所附文章 →
┌────────

沈聯濤:人才最關鍵 馬要發展需邁向3T(上)

(八打靈再也18日訊)國際經濟學家丹斯里沈聯濤說,馬來西亞如果要全面取得發展,就需朝向3T即技術(Technology)、旅遊(Tourism)和人才(Talent)的戰略方向邁進,而以第三個T最關鍵。

他說,唯有提高對知識經濟Knowledge-based Economy KBE)投資的緊迫性,才能加速大馬在這3T戰略方向的研發。


大馬「送出」高檔人才


他指出,中、美兩國的競爭實際上是人才競爭,誰擁有最高檔的人才誰就是贏家;誰把人才踢出去,不吸引海外的人才就是輸家;然而,大馬的戰略卻是把高檔的人才送出去,廉價的人才收回來。

└────────

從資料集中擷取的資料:

┌────────

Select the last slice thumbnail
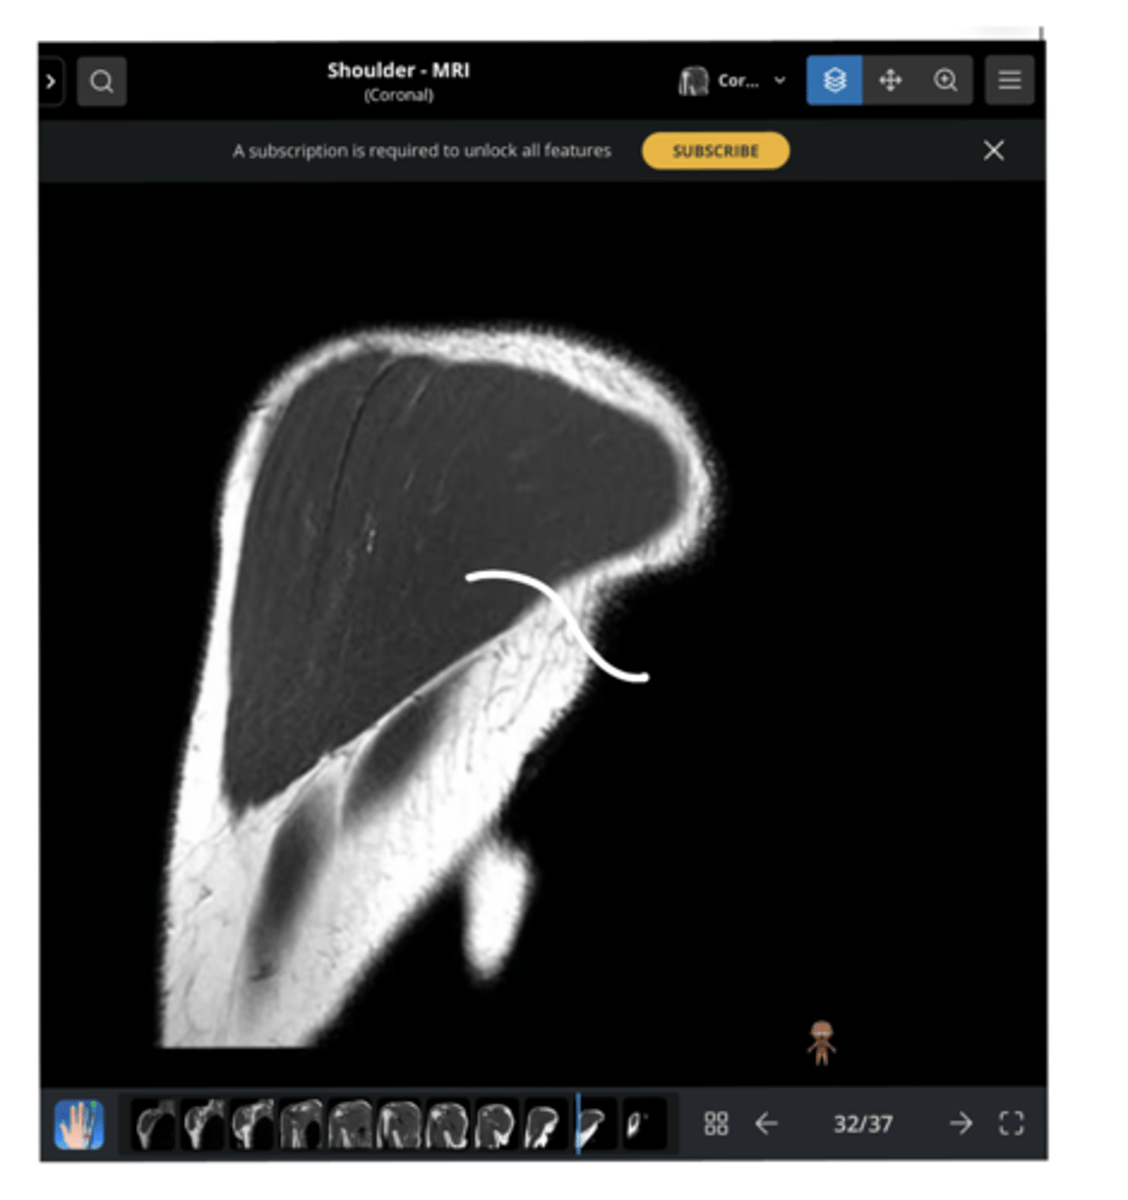Viewport: 1128px width, 1200px height. (641, 1124)
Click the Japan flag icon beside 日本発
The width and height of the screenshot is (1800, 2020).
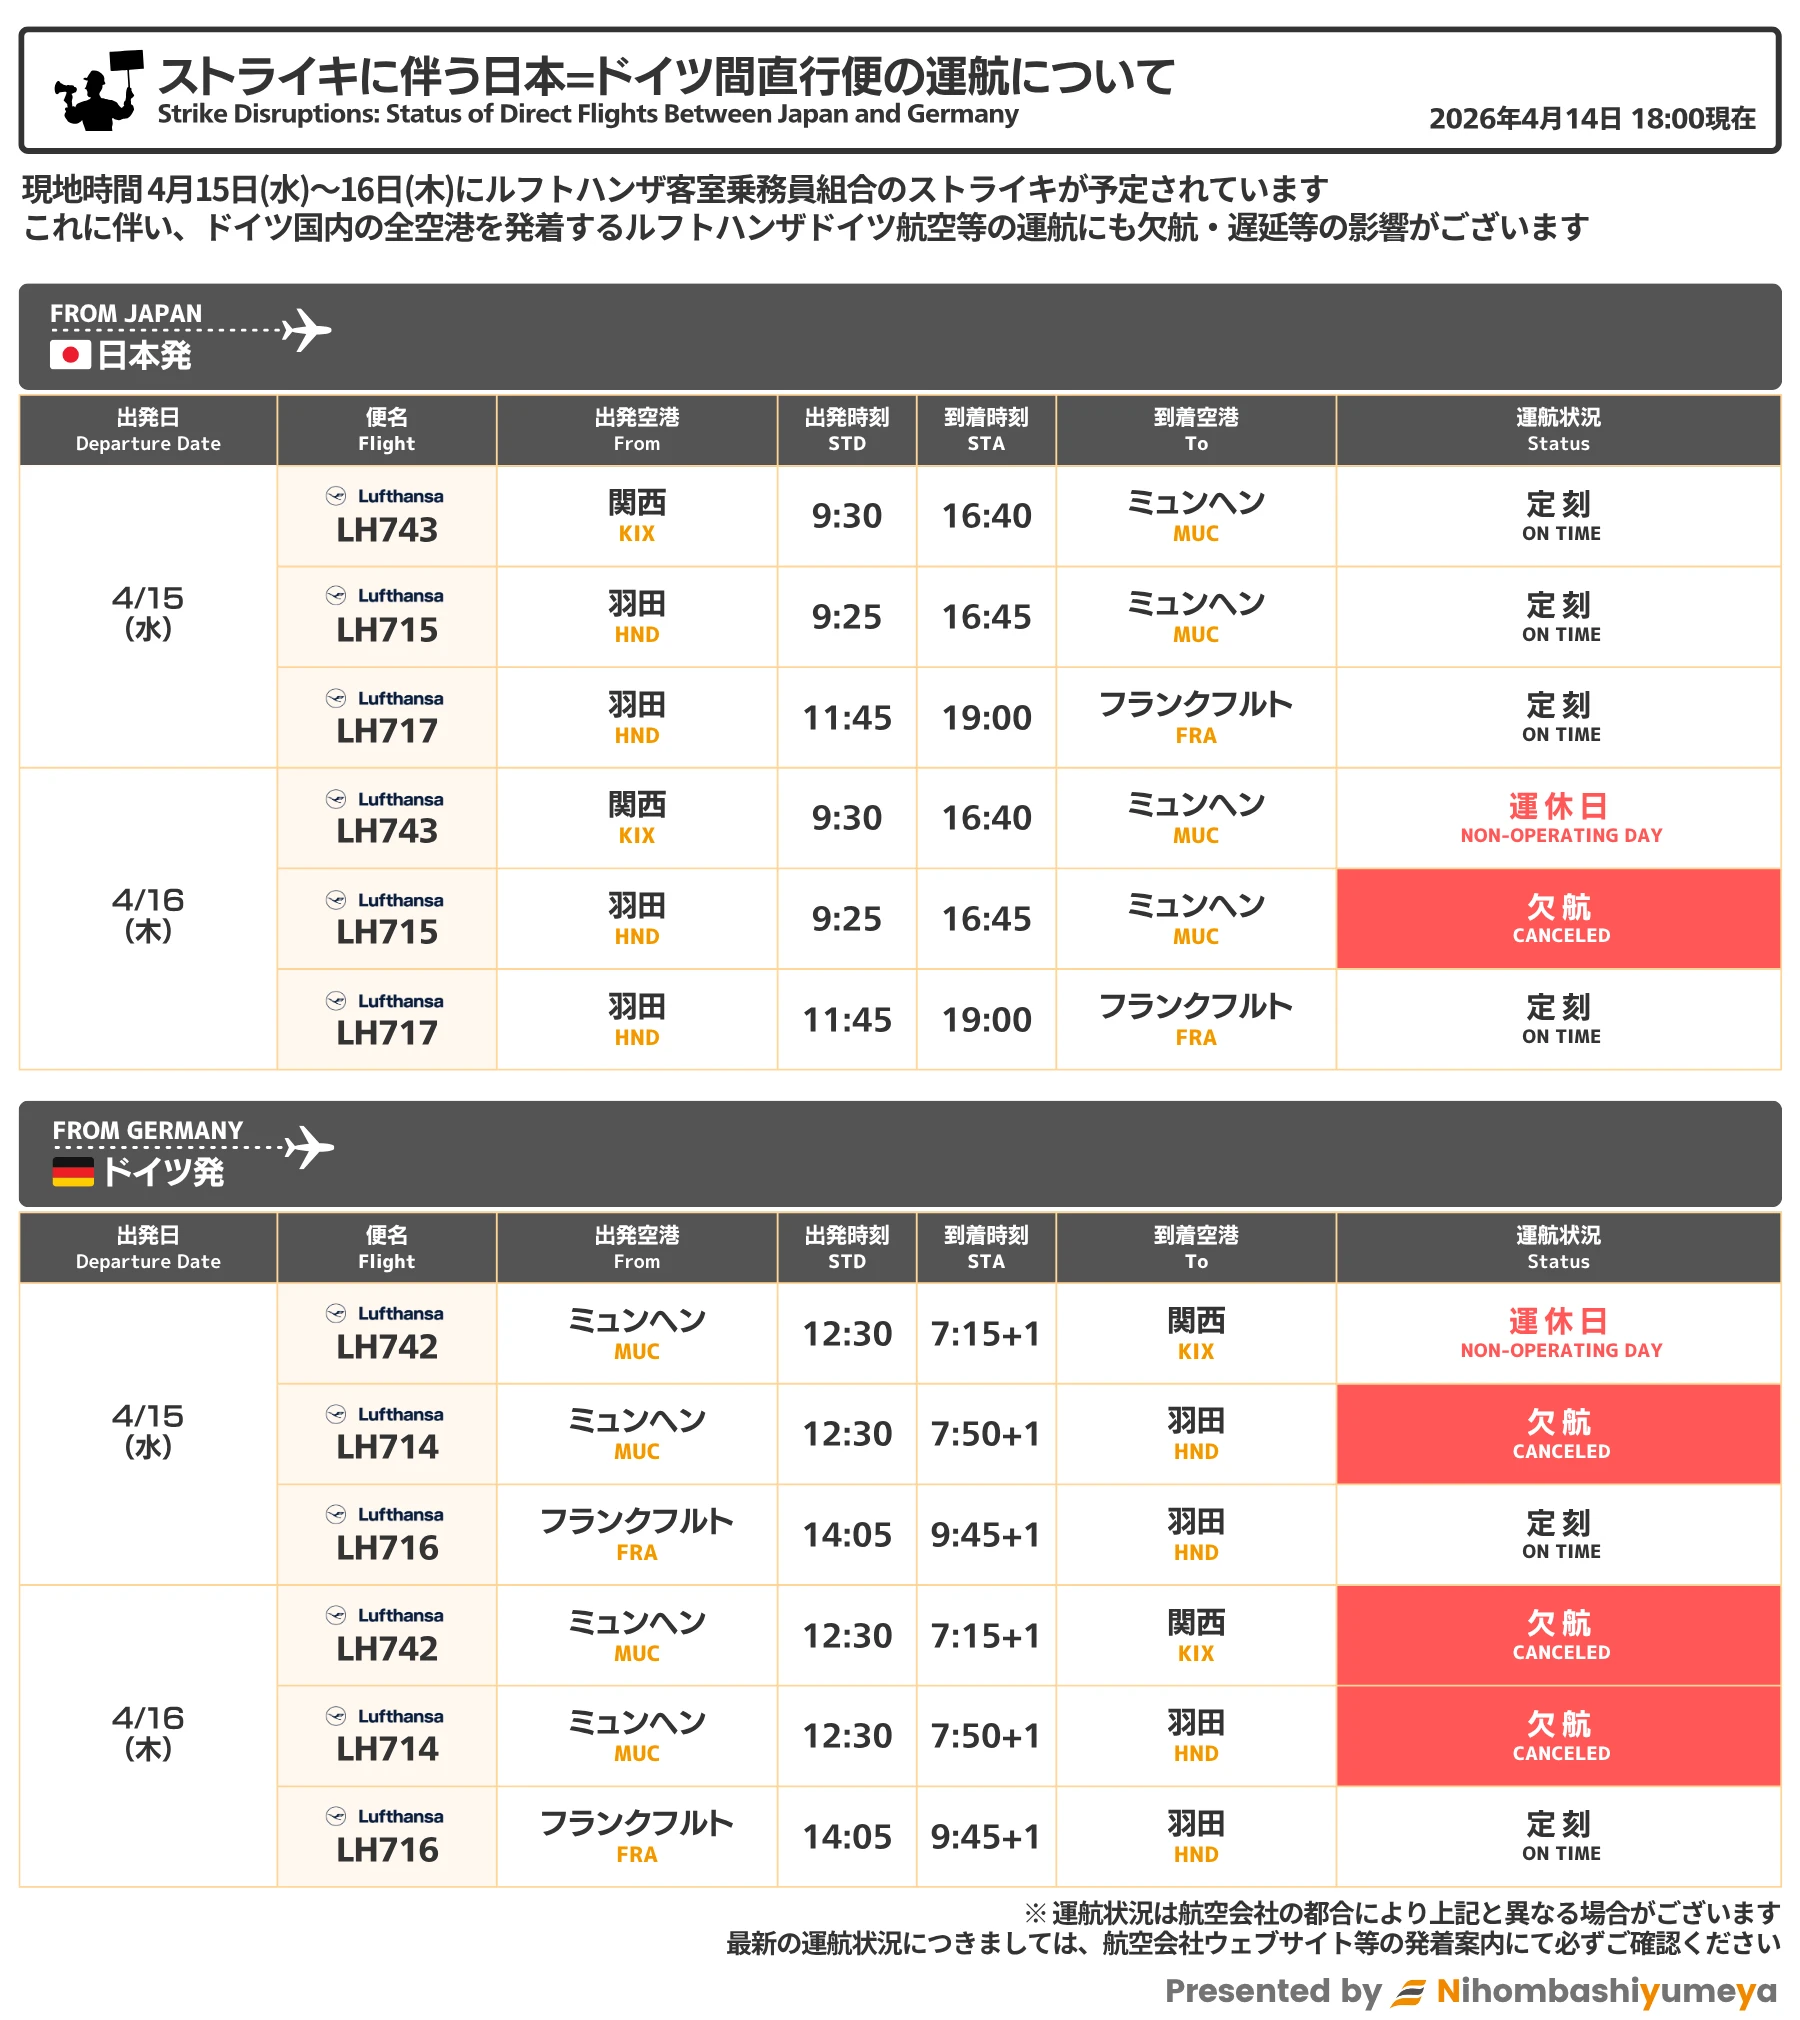tap(70, 355)
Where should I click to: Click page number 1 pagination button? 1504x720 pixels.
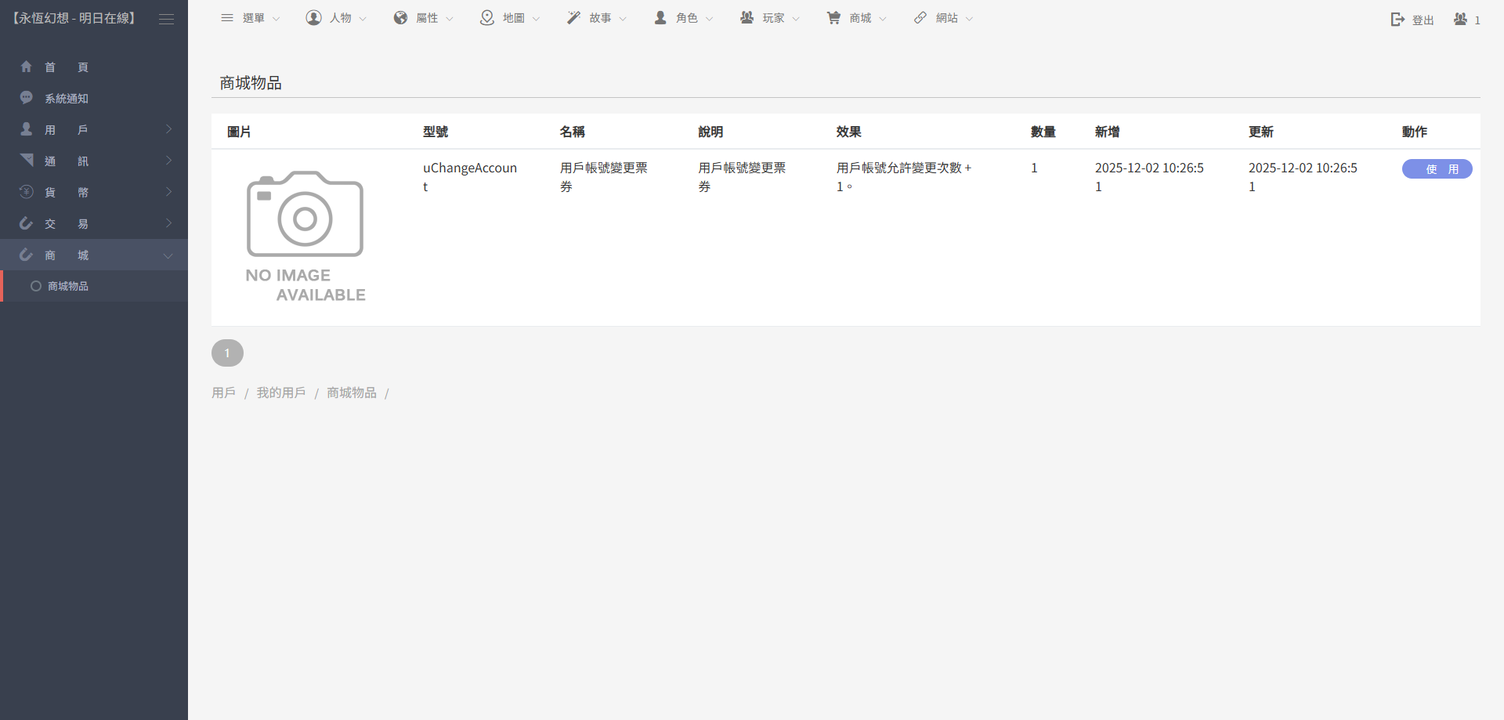[x=227, y=353]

└────────

待辦任務 →
a – 根據沈聯濤談3T的報導,他認為3T之中哪一個最關鍵?
b – 從沈聯濤談3T的報導中摘錄一段原文,自「(八打靈再也18日訊)國際經」起,至「才送出去,廉價的人才收回來。」止(含)。
c – 續寫沈聯濤談3T的報導,從文中最後一句之後接著寫下去。

參考答案 →
a – 人才(Talent)。

b –
(八打靈再也18日訊)國際經濟學家丹斯里沈聯濤說,馬來西亞如果要全面取得發展,就需朝向3T即技術(Technology)、旅遊(Tourism)和人才(Talent)的戰略方向邁進,而以第三個T最關鍵。

他說,唯有提高對知識經濟Knowledge-based Economy KBE)投資的緊迫性,才能加速大馬在這3T戰略方向的研發。


大馬「送出」高檔人才


他指出,中、美兩國的競爭實際上是人才競爭,誰擁有最高檔的人才誰就是贏家;誰把人才踢出去,不吸引海外的人才就是輸家;然而,大馬的戰略卻是把高檔的人才送出去,廉價的人才收回來。

c –
沈聯濤今日在八打靈再也南洋商報總社視聽室舉辦的《東南亞講堂(2023年吉隆坡場)》、主題為「疫情與大選之後,馬來西亞的經濟展望」的經濟講座上這麼表示。

需把握知識經濟商機

他也說,全球經濟數位化是一個絕佳機會,意味著未來知識為基礎的經濟是發展方向。

沈聯濤說,由於冠病疫情加上不斷增加的應用程式的使用量,數字經濟領域新增的線上購物者超過7億;突顯亞洲數位化未來。

他說,中國有阿里巴巴、騰訊,美國則有Google、亞馬遜或蘋果等科技巨業。


大馬印尼先擁有線上平臺

「最先擁有線上平臺的,是大馬和印尼,大馬先有Grab卻被新加坡搶去了,實際上大馬人民的腦子是很靈活的,只是自己市場平臺不夠大。」

他強調,如果能使用自己的智慧、用全世界的資源與人才來發揮未來,從資源角度看,大馬是要比臺灣、芬蘭強;但為何做不到呢?在於大馬缺乏「人和」。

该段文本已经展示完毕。